Enero y marzo, meses decisivos

Enero será clave para medir la capacidad de negociación de la CGT. La conducción buscará modificar los artículos más sensibles de la reforma, aquellos que afectan la estructura sindical, el sistema de financiamiento y la estabilidad laboral.

Sin embargo, incluso si el Gobierno accediera a eliminar o suavizar algunos puntos —como ocurrió parcialmente con la Ley Bases—, en el sindicalismo dan por descontado que el rechazo conceptual a la reforma se mantendrá intacto.

Marzo aparece en el horizonte como un punto de quiebre. Tras el receso de verano, los gremios anticipan un escenario de mayor conflictividad social, con cierres de empresas y despidos que podrían servir de combustible para una escalada de protestas.

Un frente común si Milei avanza sin cambios

Aunque hoy las diferencias internas son evidentes, hay un punto de coincidencia total: si la Casa Rosada intenta imponer la reforma laboral sin modificaciones, dialoguistas y duros cerrarán filas.

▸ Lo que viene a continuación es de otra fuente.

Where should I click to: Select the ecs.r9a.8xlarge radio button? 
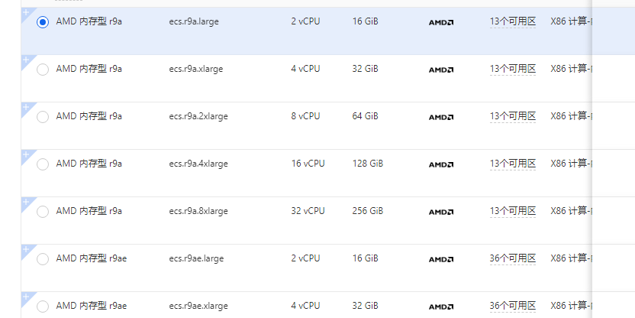point(43,212)
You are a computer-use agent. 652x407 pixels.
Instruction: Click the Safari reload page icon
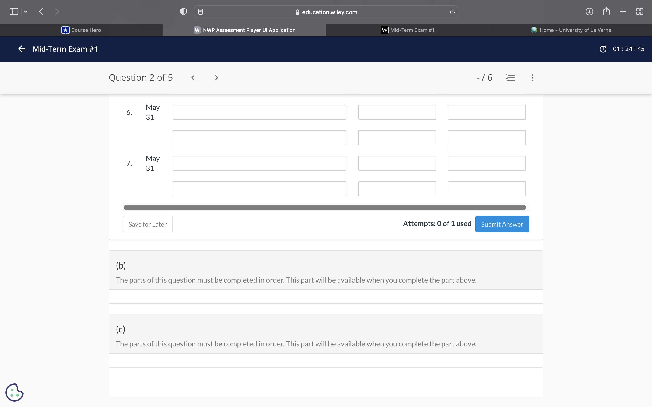click(x=452, y=12)
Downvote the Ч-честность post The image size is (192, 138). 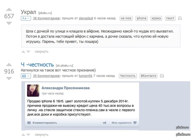coord(9,78)
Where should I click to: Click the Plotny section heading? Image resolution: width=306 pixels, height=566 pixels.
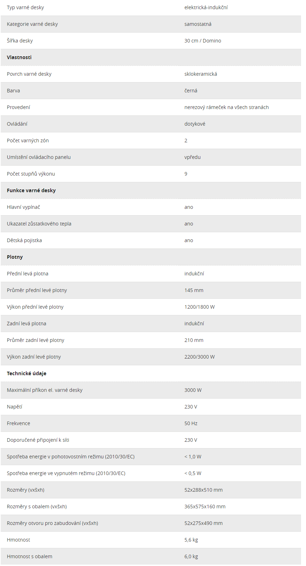coord(15,257)
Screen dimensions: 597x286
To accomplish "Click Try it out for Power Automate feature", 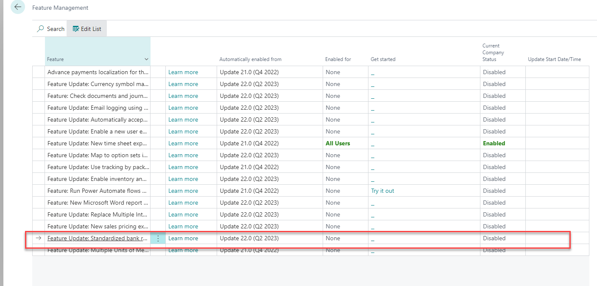I will click(382, 191).
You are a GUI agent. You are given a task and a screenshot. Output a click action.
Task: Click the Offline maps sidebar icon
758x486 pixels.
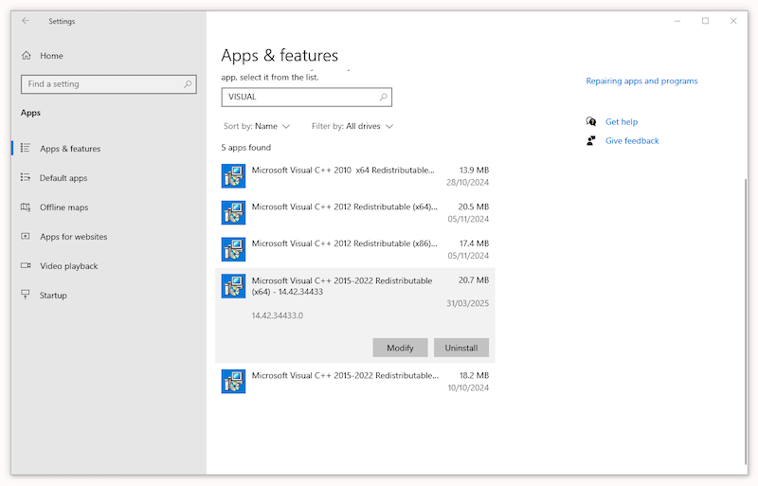[26, 207]
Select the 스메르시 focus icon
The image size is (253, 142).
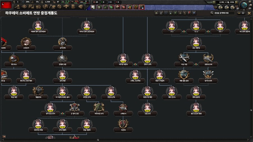[x=123, y=108]
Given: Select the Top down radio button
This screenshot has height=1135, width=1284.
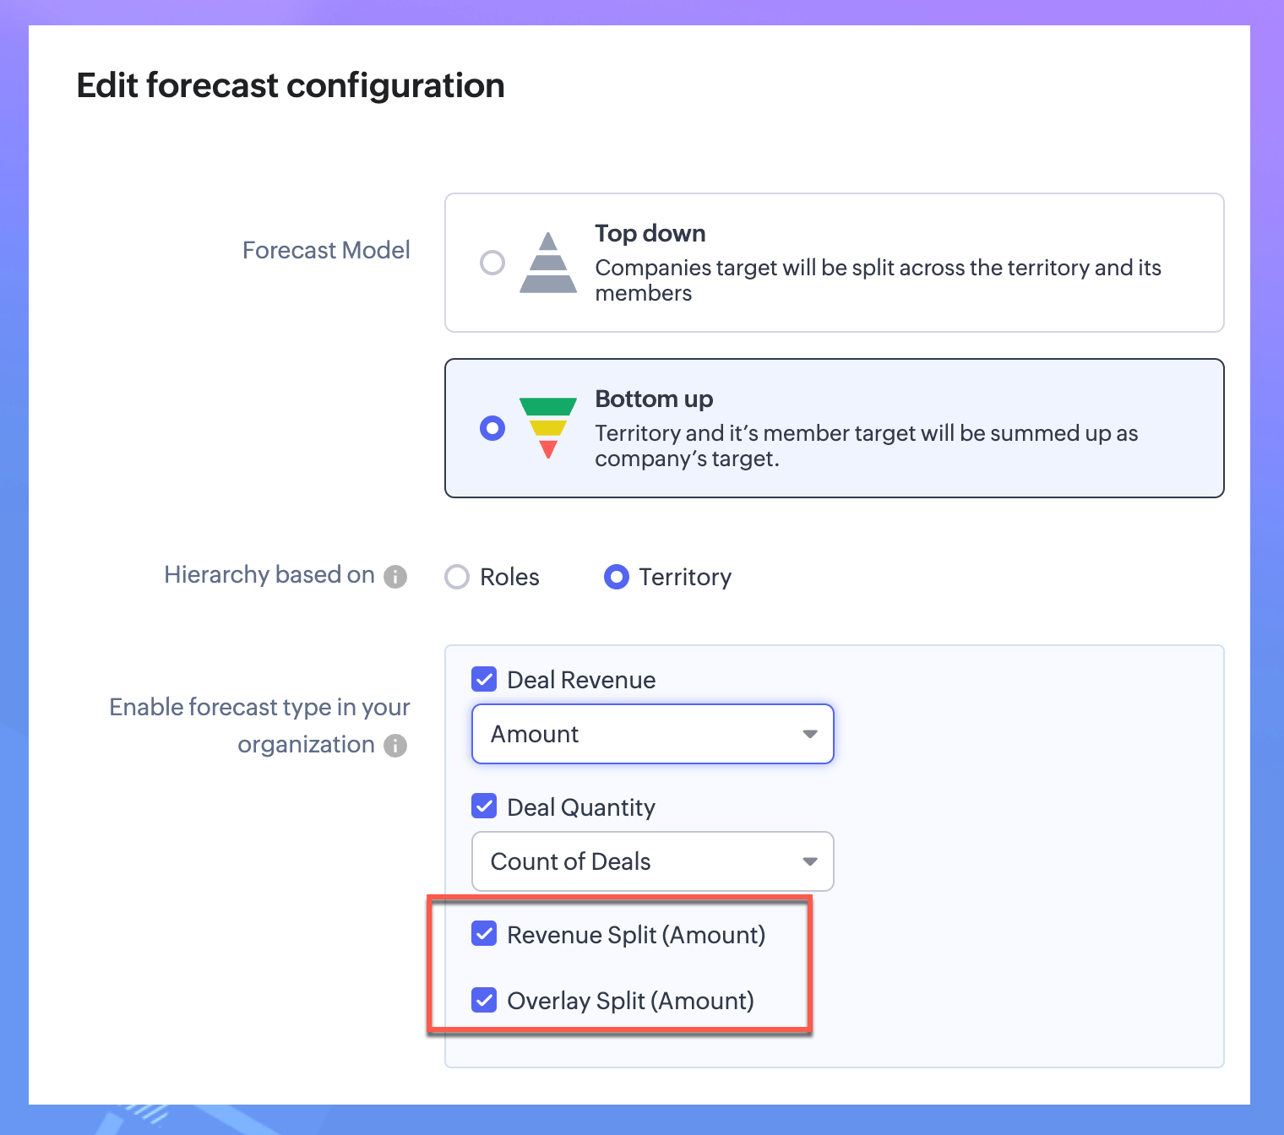Looking at the screenshot, I should (x=492, y=263).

En ese escenario, la CGT dejaría de lado matices y estrategias graduales para convertirse en un actor de bloqueo político, decidido a frenar la agenda laboral del Gobierno y a erosionar el proyecto reeleccionista de Javier Milei.

La reforma laboral no solo redefine el vínculo entre el Estado y los trabajadores: también volvió a poner en juego el equilibrio interno del sindicalismo argentino y anticipa un 2026 cargado de conflicto social, pulseadas de poder y disputas que ya miran más allá del corto plazo.